----- FRAGMENTO SELECCIONADO -----

A esa corta distancia, alcancé a observar que no había ni cinturones de seguridad, ni nada, y cómo el que piloteaba el globo, estaba cómodamente con una pompa de fuera y… ¿Qué alguien traía cargando a un niño? No lo pude confirmar porque en ese momento el sol me atacó de frente. Pero en serio, espero haya sido una ilusión óptica.

Me acerqué a tomar foto de otra canasta que aún no salía; herramientas de mecánica básica, dos tanques de propano a los que se les prende fuego para calentar el aire.  Se le incluye a las personas que deseen vivir la experiencia y ¡adiós! Si te agarra el vértigo, no hay espacio ni para hincarte con sacrosanto terror.

Uno incluso, en vez de cesta, se armo un arnés y se fue columpiando, con los tanques en la espalda.

¡Ah, pero que hermosos se ven! Ya todos a punto de despegar. Coloridos, contrastando en el cielo azul. Tan pacíficos, enormes y, por qué no, fascinantes. Elevándose, bufando,  flotando con algo parecido a la pereza, sin embargo, en un tris, se vuelven pequeños a la vista.

Inducen a fantasías, a sueños, a aventuras. Sí, dan alegría verlos pasar. Y sí, por un segundo olvidas todas las reticencias y neurosis, y quisieras estar ahí arriba, rumbo a OZ, al Polo Norte, la Isla Pirata o donde su imaginación se estacione.

Pasaron por enciman de nosotros, y por arriba, muy cerca de las casitas de por ahí … Y por supuesto, por arriba de la cárcel (hubiera sido una fuga de película, la verdad, que me hubiera dado un ataque de risa loca).

La cara de adultos y niños, era la misma; ilusionados, impresionados. A gritos se incitaban a salir a la calle y subirse a los techos de las casas. Brotaban personas como burbujas.

De nuevo el grito de batalla «balloon chasing!», y nos subimos al carro, siguiendo la corta y escurridiza migración de paquidermos aerostáticos. Y allá van también las camionetas siguiendo a los globos, para recogerlos.

La mayoría había tomado altura y disfrutaban de un viaje (creo yo) sin contratiempos. Pero había uno, que de plano parecía ir a ras de suelo. Por toda la llanura parecía que quería ir cortando flores o yo que sé, y se acercaba lenta e inexorablemente a unos cables de luz.

Muchos nos paramos al lado del camino, para sufrir con angustia ese largo infarto en cámara lenta. Una cuatrimoto se le acercó, y pensamos que iba a bajar ahí, que ese sería el final de su recorrido. Sin embargo, a última hora se elevó (y, no pasó a mayores, pues esta nota ya tendría otro matiz y otro encabezado). Lo que sí, es que parece que se elevó de más, porque se volvió un puntito en el cielo  y fue a parar hasta quien sabe dónde. Unos descendieron en el estacionamiento del Centro de Convenciones, la Bruja incursionó un poco más allá del campo de golf  (que un error de cálculo, y se da de cara con los condominios, pero estaba todo fríamente calculado), pero el otro pobre terminó creo que hasta por Casa Blanca (me imagino que ese viaje si debió ser extremo).

Llegamos justo a tiempo para ver el proceso de guardado de la bruja en el estacionamiento de Las Palomas. En menos de veinte minutos ya no había más que una camioneta con imágenes de globos en los costados, como si nada hubiera pasado.

----- DATOS DE ORIGEN -----

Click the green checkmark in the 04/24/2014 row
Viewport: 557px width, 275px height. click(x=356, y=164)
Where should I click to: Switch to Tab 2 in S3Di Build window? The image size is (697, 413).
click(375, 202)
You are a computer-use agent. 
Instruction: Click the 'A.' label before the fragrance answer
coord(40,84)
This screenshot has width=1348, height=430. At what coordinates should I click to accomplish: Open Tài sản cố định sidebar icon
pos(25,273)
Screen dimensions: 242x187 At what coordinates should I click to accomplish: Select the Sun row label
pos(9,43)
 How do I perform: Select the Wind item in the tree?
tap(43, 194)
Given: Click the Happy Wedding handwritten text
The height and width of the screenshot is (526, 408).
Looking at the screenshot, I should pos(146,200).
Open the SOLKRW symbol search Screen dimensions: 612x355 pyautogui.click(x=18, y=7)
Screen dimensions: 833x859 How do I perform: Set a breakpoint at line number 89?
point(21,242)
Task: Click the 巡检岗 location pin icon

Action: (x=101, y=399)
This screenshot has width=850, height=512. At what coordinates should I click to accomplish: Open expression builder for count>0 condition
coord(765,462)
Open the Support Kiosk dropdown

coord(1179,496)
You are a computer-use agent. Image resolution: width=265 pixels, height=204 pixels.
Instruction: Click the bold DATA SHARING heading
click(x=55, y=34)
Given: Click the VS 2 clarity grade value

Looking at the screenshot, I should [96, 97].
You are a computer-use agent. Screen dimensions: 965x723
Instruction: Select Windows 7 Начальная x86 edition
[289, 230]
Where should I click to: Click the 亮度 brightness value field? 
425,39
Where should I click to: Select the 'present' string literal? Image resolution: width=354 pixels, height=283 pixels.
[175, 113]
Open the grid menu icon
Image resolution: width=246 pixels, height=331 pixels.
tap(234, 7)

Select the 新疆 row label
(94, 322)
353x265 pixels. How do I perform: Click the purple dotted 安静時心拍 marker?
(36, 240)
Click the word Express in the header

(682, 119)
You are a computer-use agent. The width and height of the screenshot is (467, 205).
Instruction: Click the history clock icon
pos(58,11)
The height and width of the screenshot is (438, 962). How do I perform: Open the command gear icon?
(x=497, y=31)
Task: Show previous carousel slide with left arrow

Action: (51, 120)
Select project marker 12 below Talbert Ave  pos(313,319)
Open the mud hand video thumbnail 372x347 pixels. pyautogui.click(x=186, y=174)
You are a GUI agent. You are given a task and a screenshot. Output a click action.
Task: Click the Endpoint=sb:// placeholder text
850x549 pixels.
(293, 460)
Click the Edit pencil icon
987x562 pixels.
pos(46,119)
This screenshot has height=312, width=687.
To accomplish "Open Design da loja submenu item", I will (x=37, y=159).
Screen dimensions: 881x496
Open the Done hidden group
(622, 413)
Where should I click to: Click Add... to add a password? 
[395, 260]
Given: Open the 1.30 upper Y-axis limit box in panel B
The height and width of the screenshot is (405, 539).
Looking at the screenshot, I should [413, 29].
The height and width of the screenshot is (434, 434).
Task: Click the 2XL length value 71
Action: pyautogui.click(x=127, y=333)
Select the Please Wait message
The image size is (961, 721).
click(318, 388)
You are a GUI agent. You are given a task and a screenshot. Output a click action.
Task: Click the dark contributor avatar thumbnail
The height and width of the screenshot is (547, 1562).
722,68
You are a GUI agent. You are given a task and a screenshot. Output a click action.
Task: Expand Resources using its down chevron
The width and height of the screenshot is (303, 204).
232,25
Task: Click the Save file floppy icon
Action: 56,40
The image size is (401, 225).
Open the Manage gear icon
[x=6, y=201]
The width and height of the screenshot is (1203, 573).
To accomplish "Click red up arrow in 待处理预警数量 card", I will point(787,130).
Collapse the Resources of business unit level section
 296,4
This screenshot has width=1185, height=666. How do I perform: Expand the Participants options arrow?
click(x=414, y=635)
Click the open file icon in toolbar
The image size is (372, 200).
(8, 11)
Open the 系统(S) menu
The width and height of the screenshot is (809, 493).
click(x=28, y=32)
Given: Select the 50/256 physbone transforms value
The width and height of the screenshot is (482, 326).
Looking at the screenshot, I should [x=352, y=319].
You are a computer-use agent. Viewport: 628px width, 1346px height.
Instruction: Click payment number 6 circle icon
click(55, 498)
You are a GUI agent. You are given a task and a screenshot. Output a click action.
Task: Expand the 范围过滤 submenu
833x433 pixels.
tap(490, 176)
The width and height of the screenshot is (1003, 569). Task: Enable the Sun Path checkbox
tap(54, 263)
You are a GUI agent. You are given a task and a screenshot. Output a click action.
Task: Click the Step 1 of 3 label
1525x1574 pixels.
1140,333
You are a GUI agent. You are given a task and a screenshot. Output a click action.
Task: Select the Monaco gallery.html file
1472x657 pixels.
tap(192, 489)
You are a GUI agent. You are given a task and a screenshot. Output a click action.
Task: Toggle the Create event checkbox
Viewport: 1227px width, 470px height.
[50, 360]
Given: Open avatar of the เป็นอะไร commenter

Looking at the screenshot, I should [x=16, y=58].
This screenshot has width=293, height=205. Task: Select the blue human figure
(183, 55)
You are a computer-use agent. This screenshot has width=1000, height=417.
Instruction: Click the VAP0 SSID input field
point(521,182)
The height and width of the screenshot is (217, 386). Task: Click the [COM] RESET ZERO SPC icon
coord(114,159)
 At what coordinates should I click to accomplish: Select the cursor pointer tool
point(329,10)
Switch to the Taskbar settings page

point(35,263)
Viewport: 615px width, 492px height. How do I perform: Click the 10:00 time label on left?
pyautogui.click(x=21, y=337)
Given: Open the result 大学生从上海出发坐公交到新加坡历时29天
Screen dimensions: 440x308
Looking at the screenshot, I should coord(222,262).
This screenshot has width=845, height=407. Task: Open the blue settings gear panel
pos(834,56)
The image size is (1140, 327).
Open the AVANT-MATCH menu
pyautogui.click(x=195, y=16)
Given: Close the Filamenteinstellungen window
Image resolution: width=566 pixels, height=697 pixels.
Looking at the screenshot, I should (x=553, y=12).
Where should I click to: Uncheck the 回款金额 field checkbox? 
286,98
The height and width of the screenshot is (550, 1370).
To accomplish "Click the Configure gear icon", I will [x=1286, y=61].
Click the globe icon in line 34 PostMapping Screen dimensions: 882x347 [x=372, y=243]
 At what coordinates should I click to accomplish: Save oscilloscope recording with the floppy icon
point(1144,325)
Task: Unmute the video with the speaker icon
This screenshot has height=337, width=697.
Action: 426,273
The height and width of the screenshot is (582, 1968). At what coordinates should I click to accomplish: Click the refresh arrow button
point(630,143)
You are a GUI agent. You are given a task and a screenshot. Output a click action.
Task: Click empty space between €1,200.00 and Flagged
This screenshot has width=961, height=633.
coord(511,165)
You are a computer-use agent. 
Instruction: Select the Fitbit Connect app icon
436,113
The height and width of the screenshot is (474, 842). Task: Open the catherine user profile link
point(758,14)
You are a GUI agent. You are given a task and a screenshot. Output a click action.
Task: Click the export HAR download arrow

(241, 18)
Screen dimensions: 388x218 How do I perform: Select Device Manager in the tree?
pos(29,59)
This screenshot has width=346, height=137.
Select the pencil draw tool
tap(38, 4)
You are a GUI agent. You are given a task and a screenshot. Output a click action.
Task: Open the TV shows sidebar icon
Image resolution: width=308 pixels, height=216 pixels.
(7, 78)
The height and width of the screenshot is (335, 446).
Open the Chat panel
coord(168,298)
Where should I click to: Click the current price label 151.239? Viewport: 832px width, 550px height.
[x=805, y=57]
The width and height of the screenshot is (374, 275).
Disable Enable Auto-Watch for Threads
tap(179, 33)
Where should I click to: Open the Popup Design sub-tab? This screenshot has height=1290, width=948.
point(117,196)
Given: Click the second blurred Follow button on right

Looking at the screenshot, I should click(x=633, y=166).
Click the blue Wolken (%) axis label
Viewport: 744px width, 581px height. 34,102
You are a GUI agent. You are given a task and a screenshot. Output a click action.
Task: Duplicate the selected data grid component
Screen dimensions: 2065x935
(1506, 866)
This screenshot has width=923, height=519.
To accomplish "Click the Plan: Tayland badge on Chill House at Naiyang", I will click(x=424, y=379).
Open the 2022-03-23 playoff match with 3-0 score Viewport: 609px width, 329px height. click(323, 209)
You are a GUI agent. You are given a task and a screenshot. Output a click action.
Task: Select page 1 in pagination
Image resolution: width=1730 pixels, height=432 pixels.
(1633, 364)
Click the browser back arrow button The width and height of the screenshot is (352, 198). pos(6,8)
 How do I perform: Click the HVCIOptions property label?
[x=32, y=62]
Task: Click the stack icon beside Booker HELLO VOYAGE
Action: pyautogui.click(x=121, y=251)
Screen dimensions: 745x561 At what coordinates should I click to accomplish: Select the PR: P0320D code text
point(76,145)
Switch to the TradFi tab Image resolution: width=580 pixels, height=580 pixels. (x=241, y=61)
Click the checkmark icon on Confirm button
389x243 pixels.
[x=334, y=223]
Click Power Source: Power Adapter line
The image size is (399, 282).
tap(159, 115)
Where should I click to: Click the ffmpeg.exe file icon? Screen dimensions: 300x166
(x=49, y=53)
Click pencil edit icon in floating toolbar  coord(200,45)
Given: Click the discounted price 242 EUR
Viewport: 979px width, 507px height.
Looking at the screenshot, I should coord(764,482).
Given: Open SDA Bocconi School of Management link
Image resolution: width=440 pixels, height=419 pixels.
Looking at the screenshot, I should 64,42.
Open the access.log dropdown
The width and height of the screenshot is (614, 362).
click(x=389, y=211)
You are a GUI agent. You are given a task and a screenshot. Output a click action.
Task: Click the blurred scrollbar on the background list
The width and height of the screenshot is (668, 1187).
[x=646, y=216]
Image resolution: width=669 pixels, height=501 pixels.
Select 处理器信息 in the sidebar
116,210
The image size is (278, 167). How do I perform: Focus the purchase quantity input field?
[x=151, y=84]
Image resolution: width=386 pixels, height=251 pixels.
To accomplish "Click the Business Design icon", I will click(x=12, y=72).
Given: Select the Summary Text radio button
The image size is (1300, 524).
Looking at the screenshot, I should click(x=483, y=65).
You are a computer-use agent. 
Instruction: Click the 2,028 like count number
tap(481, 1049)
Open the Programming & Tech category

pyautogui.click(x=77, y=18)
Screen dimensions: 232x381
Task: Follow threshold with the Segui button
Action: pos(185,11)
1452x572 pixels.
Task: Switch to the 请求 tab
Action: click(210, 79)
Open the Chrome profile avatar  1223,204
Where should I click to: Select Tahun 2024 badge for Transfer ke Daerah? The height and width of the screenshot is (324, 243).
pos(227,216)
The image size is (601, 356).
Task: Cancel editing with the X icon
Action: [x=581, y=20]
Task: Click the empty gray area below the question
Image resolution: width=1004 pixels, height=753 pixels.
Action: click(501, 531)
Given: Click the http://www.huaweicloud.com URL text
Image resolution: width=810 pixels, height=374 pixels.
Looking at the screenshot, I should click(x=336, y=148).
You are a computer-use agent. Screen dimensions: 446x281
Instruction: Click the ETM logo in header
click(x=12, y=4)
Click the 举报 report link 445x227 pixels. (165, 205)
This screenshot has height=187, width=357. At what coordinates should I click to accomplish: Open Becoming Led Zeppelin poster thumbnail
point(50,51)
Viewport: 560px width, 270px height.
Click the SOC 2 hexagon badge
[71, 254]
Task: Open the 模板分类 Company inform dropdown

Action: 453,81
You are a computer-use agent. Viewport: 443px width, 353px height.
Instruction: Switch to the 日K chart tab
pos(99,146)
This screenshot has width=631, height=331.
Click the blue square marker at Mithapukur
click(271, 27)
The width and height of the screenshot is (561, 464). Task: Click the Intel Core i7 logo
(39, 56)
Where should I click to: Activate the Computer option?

-----

TAREA 1:
Enumera los destinos imaginarios que el fragmento seleccionado menciona como lugares adonde uno quisiera ir al ver pasar los globos.
TAREA 2:
Resume en una o dos oraciones el párrafo del fragmento seleccionado que empieza con "Llegamos justo a tiempo", conservando sus datos principales.

RESULTADO 1:
OZ, el Polo Norte y la Isla Pirata.

RESULTADO 2:
Llegaron a tiempo para ver cómo guardaban la Bruja en el estacionamiento de Las Palomas. En menos de veinte minutos solo quedaba una camioneta con imágenes de globos en los costados.